[TASK INPUTS]
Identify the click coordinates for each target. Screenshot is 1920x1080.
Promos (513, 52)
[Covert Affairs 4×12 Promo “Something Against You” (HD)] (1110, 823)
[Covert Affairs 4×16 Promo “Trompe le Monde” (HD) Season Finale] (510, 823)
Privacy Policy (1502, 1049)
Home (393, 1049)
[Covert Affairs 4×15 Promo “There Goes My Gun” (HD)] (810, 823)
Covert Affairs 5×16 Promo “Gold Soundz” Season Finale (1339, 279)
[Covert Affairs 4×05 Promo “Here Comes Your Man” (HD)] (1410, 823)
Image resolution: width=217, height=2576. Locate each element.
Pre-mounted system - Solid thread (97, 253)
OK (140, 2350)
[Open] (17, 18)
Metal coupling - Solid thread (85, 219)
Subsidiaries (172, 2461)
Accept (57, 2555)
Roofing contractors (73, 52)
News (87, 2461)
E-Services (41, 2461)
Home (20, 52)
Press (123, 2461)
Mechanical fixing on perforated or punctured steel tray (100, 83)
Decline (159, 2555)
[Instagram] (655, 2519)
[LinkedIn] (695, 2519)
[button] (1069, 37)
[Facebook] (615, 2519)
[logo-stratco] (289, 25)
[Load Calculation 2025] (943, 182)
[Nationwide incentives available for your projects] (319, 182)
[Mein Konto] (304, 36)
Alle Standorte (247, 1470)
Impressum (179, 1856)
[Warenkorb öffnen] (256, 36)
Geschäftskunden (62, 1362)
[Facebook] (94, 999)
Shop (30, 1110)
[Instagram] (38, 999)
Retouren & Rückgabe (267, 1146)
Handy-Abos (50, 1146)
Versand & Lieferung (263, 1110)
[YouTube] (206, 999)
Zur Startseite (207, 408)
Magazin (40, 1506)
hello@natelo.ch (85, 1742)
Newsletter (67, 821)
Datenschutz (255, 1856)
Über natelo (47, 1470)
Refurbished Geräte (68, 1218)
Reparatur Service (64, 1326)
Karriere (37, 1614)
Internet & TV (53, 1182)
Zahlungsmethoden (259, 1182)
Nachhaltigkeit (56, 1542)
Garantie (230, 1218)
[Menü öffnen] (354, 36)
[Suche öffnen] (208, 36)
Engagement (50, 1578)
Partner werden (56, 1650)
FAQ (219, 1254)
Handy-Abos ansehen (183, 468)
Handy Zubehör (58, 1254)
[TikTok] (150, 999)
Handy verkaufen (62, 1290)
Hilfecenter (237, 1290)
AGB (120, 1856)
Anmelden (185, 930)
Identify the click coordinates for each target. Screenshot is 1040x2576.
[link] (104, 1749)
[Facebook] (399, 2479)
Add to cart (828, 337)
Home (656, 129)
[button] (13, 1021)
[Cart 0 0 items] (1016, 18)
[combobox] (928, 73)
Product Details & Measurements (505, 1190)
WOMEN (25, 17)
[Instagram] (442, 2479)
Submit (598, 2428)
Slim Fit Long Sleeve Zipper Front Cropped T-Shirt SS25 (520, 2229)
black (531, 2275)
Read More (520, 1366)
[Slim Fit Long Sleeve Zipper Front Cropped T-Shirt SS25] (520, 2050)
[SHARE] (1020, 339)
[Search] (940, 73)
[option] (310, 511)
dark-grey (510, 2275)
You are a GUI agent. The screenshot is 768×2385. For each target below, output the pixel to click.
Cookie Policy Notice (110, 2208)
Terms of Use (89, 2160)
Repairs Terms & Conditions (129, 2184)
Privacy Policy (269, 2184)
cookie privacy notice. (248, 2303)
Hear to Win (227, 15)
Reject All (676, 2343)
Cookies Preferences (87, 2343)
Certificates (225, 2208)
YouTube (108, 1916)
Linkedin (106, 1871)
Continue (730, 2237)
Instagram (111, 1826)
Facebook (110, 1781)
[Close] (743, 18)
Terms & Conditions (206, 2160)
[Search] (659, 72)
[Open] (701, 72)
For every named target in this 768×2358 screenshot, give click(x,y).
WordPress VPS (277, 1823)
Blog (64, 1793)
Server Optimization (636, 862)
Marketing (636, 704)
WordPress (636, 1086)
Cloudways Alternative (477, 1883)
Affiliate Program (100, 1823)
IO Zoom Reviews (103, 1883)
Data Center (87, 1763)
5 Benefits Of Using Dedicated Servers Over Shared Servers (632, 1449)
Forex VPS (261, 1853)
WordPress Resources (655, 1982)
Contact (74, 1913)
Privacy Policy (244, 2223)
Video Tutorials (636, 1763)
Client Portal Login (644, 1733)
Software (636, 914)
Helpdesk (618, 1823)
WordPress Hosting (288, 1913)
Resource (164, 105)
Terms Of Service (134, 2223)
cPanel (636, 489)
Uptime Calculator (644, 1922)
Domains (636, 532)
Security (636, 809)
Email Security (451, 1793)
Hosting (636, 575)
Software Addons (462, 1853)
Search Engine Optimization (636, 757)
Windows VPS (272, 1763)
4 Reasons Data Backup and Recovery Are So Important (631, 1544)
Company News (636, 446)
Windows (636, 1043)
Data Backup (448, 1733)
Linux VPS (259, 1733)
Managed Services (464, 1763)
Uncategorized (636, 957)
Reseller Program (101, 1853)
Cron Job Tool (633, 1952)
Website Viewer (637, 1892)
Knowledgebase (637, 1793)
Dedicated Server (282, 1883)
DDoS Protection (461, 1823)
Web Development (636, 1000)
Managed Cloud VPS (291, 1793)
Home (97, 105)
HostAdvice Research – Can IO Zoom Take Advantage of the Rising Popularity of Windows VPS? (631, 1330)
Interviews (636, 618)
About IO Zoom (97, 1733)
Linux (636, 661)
[/TASK INPUTS]
● **AIM OF THE EXERCISE**: Which lines of the material contain the string "Zipper"? List each of them.

● **ANSWER BOX**:
Slim Fit Long Sleeve Zipper Front Cropped T-Shirt SS25 (520, 2229)
[Slim Fit Long Sleeve Zipper Front Cropped T-Shirt SS25] (520, 2050)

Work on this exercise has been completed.